[begin Provided information]

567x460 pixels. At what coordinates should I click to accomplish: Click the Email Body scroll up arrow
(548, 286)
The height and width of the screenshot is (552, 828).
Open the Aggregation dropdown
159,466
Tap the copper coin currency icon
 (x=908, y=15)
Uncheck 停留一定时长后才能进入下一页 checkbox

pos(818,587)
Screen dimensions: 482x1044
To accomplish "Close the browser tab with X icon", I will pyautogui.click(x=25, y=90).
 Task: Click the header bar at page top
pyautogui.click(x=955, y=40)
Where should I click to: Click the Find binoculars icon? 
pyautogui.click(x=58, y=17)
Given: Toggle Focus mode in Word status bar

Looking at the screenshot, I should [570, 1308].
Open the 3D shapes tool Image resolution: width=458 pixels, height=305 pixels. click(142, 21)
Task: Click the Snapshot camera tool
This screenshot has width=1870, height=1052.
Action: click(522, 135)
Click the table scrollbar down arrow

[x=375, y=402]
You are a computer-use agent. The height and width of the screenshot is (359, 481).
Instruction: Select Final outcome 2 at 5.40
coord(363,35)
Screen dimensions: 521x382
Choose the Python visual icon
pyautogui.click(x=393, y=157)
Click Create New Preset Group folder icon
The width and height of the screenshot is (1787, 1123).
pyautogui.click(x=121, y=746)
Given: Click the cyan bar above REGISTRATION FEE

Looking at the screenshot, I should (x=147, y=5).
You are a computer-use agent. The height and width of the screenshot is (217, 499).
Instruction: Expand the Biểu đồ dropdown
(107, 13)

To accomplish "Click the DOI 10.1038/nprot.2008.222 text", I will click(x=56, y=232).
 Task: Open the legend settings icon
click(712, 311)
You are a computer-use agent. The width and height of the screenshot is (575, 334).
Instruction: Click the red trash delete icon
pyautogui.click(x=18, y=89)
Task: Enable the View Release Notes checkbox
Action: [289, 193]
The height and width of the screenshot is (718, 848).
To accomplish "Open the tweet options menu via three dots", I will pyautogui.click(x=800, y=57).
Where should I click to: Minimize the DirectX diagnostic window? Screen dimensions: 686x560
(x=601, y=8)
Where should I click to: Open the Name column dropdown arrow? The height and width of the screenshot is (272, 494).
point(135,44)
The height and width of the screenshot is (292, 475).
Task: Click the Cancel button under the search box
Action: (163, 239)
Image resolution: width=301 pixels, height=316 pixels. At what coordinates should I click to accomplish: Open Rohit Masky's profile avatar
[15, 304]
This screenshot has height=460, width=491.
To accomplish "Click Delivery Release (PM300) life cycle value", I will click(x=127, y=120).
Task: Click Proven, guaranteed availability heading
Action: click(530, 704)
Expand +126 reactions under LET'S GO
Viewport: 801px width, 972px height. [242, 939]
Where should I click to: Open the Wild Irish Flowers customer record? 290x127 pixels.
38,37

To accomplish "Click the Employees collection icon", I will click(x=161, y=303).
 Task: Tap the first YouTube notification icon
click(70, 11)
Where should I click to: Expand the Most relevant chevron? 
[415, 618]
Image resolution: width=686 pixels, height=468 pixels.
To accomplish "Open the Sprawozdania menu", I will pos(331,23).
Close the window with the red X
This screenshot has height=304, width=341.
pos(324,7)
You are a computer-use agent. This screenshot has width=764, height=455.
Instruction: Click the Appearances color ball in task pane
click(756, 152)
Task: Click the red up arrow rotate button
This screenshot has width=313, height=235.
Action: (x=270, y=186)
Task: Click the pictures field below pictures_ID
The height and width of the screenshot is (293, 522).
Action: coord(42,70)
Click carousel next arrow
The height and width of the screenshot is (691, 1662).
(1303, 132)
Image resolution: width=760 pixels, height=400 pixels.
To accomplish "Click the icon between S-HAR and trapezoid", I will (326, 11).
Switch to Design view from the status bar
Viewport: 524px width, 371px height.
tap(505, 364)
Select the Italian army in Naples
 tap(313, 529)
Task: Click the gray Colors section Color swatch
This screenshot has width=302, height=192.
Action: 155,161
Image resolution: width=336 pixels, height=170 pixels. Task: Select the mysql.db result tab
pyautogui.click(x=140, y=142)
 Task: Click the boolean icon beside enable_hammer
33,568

[end Provided information]

▶ **Written problem**
Turn every line of the listing above into a Markdown table with the columns Row and Listing line, and leave out the blank lines.

▶ **Result below**
| Row | Listing line |
|---|---|
| 1 | 567x460 pixels. At what coordinates should I click to accomplish: Click the Email Body scroll up arrow |
| 2 | (548, 286) |
| 3 | The height and width of the screenshot is (552, 828). |
| 4 | Open the Aggregation dropdown |
| 5 | 159,466 |
| 6 | Tap the copper coin currency icon |
| 7 |  (x=908, y=15) |
| 8 | Uncheck 停留一定时长后才能进入下一页 checkbox |
| 9 | pos(818,587) |
| 10 | Screen dimensions: 482x1044 |
| 11 | To accomplish "Close the browser tab with X icon", I will pyautogui.click(x=25, y=90). |
| 12 |  Task: Click the header bar at page top |
| 13 | pyautogui.click(x=955, y=40) |
| 14 | Where should I click to: Click the Find binoculars icon?  |
| 15 | pyautogui.click(x=58, y=17) |
| 16 | Given: Toggle Focus mode in Word status bar |
| 17 | Looking at the screenshot, I should [570, 1308]. |
| 18 | Open the 3D shapes tool Image resolution: width=458 pixels, height=305 pixels. click(142, 21) |
| 19 | Task: Click the Snapshot camera tool |
| 20 | This screenshot has width=1870, height=1052. |
| 21 | Action: click(522, 135) |
| 22 | Click the table scrollbar down arrow |
| 23 | [x=375, y=402] |
| 24 | You are a computer-use agent. The height and width of the screenshot is (359, 481). |
| 25 | Instruction: Select Final outcome 2 at 5.40 |
| 26 | coord(363,35) |
| 27 | Screen dimensions: 521x382 |
| 28 | Choose the Python visual icon |
| 29 | pyautogui.click(x=393, y=157) |
| 30 | Click Create New Preset Group folder icon |
| 31 | The width and height of the screenshot is (1787, 1123). |
| 32 | pyautogui.click(x=121, y=746) |
| 33 | Given: Click the cyan bar above REGISTRATION FEE |
| 34 | Looking at the screenshot, I should (x=147, y=5). |
| 35 | You are a computer-use agent. The height and width of the screenshot is (217, 499). |
| 36 | Instruction: Expand the Biểu đồ dropdown |
| 37 | (107, 13) |
| 38 | To accomplish "Click the DOI 10.1038/nprot.2008.222 text", I will click(x=56, y=232). |
| 39 |  Task: Open the legend settings icon |
| 40 | click(712, 311) |
| 41 | You are a computer-use agent. The width and height of the screenshot is (575, 334). |
| 42 | Instruction: Click the red trash delete icon |
| 43 | pyautogui.click(x=18, y=89) |
| 44 | Task: Enable the View Release Notes checkbox |
| 45 | Action: [289, 193] |
| 46 | The height and width of the screenshot is (718, 848). |
| 47 | To accomplish "Open the tweet options menu via three dots", I will pyautogui.click(x=800, y=57). |
| 48 | Where should I click to: Minimize the DirectX diagnostic window? Screen dimensions: 686x560 |
| 49 | (x=601, y=8) |
| 50 | Where should I click to: Open the Name column dropdown arrow? The height and width of the screenshot is (272, 494). |
| 51 | point(135,44) |
| 52 | The height and width of the screenshot is (292, 475). |
| 53 | Task: Click the Cancel button under the search box |
| 54 | Action: (163, 239) |
| 55 | Image resolution: width=301 pixels, height=316 pixels. At what coordinates should I click to accomplish: Open Rohit Masky's profile avatar |
| 56 | [15, 304] |
| 57 | This screenshot has height=460, width=491. |
| 58 | To accomplish "Click Delivery Release (PM300) life cycle value", I will click(x=127, y=120). |
| 59 | Task: Click Proven, guaranteed availability heading |
| 60 | Action: click(530, 704) |
| 61 | Expand +126 reactions under LET'S GO |
| 62 | Viewport: 801px width, 972px height. [242, 939] |
| 63 | Where should I click to: Open the Wild Irish Flowers customer record? 290x127 pixels. |
| 64 | 38,37 |
| 65 | To accomplish "Click the Employees collection icon", I will click(x=161, y=303). |
| 66 |  Task: Tap the first YouTube notification icon |
| 67 | click(70, 11) |
| 68 | Where should I click to: Expand the Most relevant chevron?  |
| 69 | [415, 618] |
| 70 | Image resolution: width=686 pixels, height=468 pixels. |
| 71 | To accomplish "Open the Sprawozdania menu", I will pos(331,23). |
| 72 | Close the window with the red X |
| 73 | This screenshot has height=304, width=341. |
| 74 | pos(324,7) |
| 75 | You are a computer-use agent. This screenshot has width=764, height=455. |
| 76 | Instruction: Click the Appearances color ball in task pane |
| 77 | click(756, 152) |
| 78 | Task: Click the red up arrow rotate button |
| 79 | This screenshot has width=313, height=235. |
| 80 | Action: (x=270, y=186) |
| 81 | Task: Click the pictures field below pictures_ID |
| 82 | The height and width of the screenshot is (293, 522). |
| 83 | Action: coord(42,70) |
| 84 | Click carousel next arrow |
| 85 | The height and width of the screenshot is (691, 1662). |
| 86 | (1303, 132) |
| 87 | Image resolution: width=760 pixels, height=400 pixels. |
| 88 | To accomplish "Click the icon between S-HAR and trapezoid", I will (326, 11). |
| 89 | Switch to Design view from the status bar |
| 90 | Viewport: 524px width, 371px height. |
| 91 | tap(505, 364) |
| 92 | Select the Italian army in Naples |
| 93 |  tap(313, 529) |
| 94 | Task: Click the gray Colors section Color swatch |
| 95 | This screenshot has width=302, height=192. |
| 96 | Action: 155,161 |
| 97 | Image resolution: width=336 pixels, height=170 pixels. Task: Select the mysql.db result tab |
| 98 | pyautogui.click(x=140, y=142) |
| 99 |  Task: Click the boolean icon beside enable_hammer |
| 100 | 33,568 |